Two comets collided at low speed in the early Solar System to give rise to the distinctive ‘rubber duck’ shape of Comet 67P/Churyumov–Gerasimenko, say Rosetta scientists. The origin of the comet’s double-lobed form has been a key question since Rosetta first revealed its surprising shape in July 2014. Two leading ideas emerged: did two comets merge or did localised erosion of a single object form the ‘neck’?
A low-speed collision
Now, ESA announces spectacular news form space. Its scientists have found an unambiguous answer to the conundrum. By using high-resolution images taken between 6 August 2014 and 17 March 2015 to study the layers of material seen all over the nucleus, they have shown that the shape arose from a low-speed collision between two fully fledged, separately formed comets.
“It is clear from the images that both lobes have an outer envelope of material organised in distinct layers, and we think these extend for several hundred metres below the surface,” says Matteo Massironi, lead author from the University of Padova, Italy, and an associate scientist of the OSIRIS team. “You can imagine the layering a bit like an onion, except in this case we are considering two separate onions of differing size that have grown independently before fusing together.”
A depth of 650 meter
The results of the study are reported in the journal Nature and were presented today at the European Planetary Science Congress in Nantes, France.
To reach their conclusion, Matteo and his colleagues first used images to identify over 100 terraces seen on the surface of the comet, and parallel layers of material clearly seen in exposed cliff walls and pits. A 3D shape model was then used to determine the directions in which they were sloping and to visualise how they extend into the subsurface.
It soon became clear that the features were coherently oriented all around the comet’s lobes and in some places extended to a depth of about 650 m. “This was the first clue that the two lobes are independent, reinforced by the observation that the layers are inclined in opposite directions close to the comet’s neck,” says Matteo.

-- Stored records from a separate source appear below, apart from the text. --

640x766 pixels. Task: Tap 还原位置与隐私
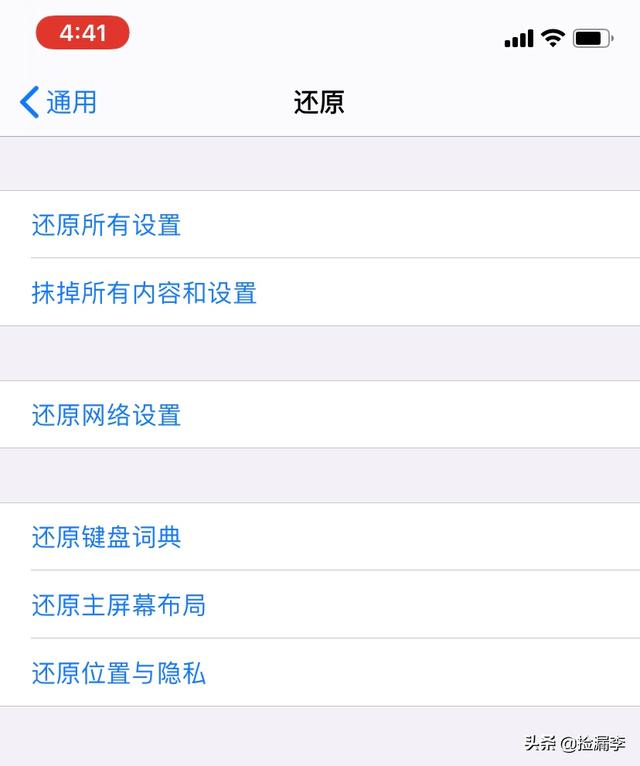(x=320, y=672)
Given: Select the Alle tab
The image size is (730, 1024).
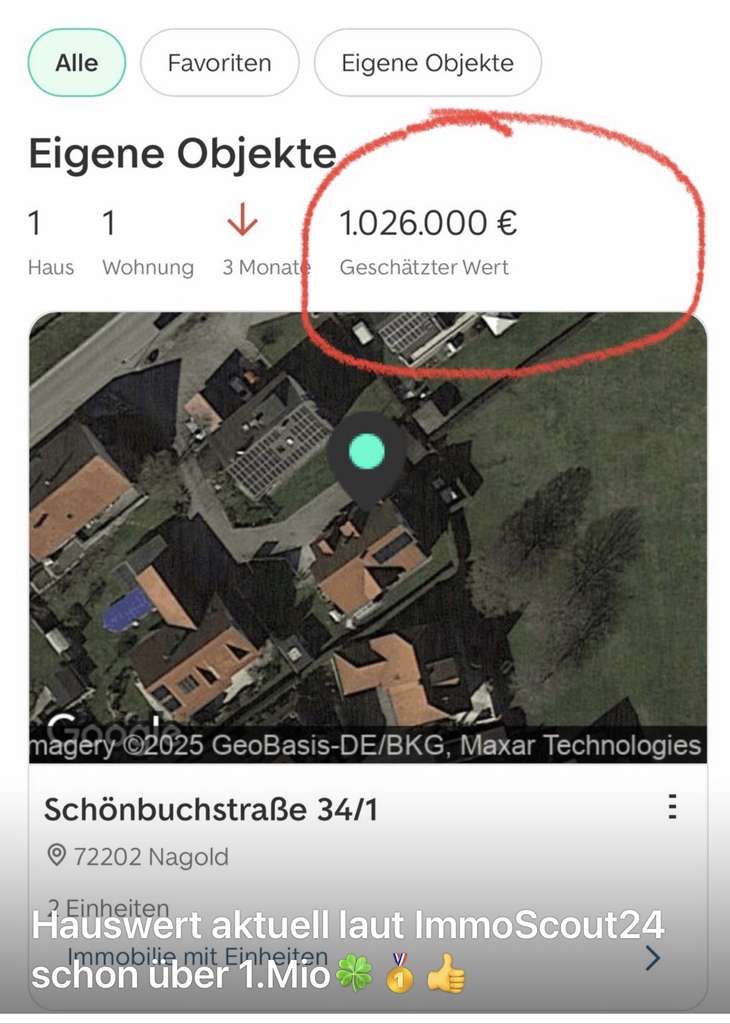Looking at the screenshot, I should coord(76,62).
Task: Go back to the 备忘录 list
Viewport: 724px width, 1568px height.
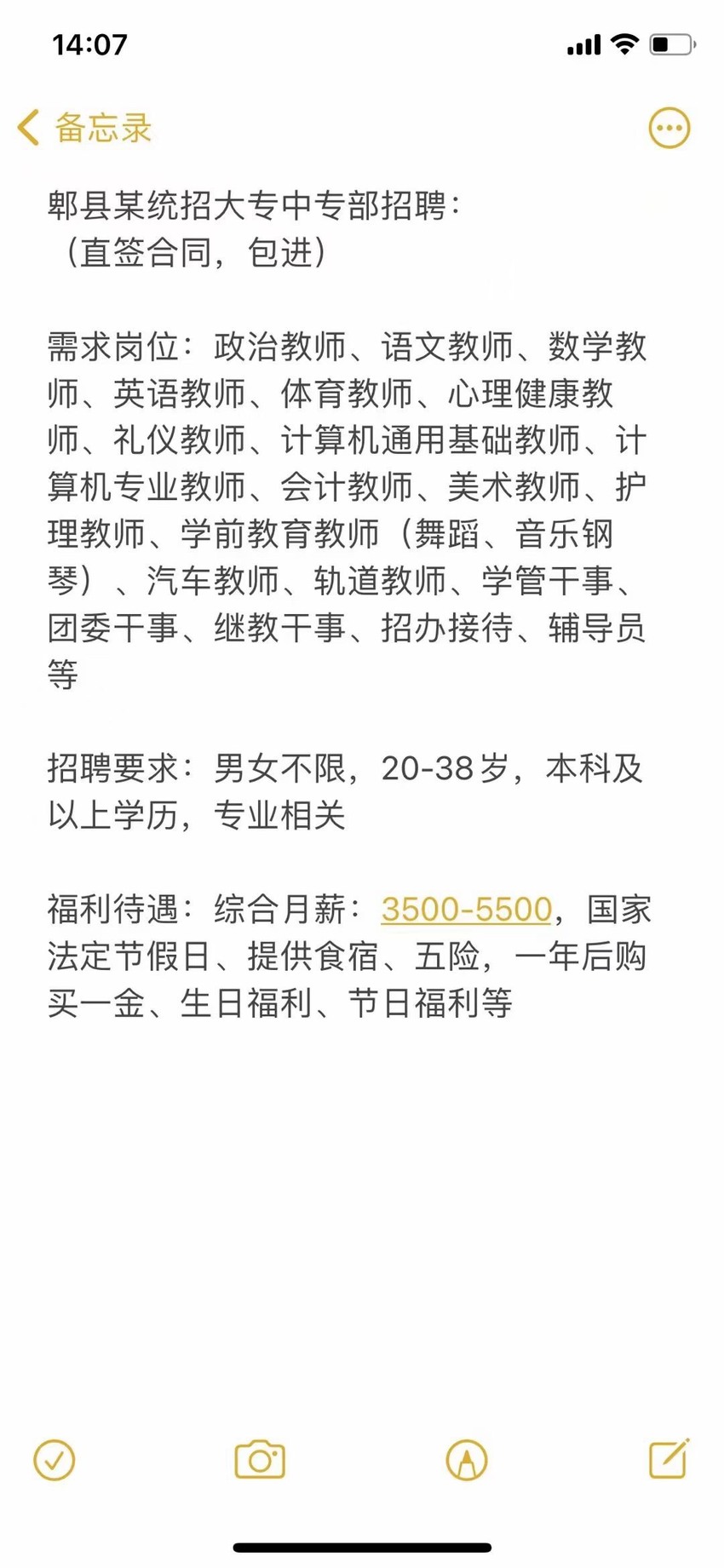Action: click(84, 128)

“To be sure, we also looked at the relationship between the local gravity and the orientations of the individual features all around the reconstructed comet surface.” Broadly speaking, layers of material should form at right angles to the gravity of an object. The team used models to compute the strength and direction of the gravity at the location of each layer.
In one case, they modelled the comet as a single body with a centre of mass close to the neck. In the other, they worked with two separate comets, each with its own centre of mass. The team found that orientation of a given layer and the direction of the local gravity are closer to perpendicular in the model with two separate objects, rather than in the one with a single combined nucleus.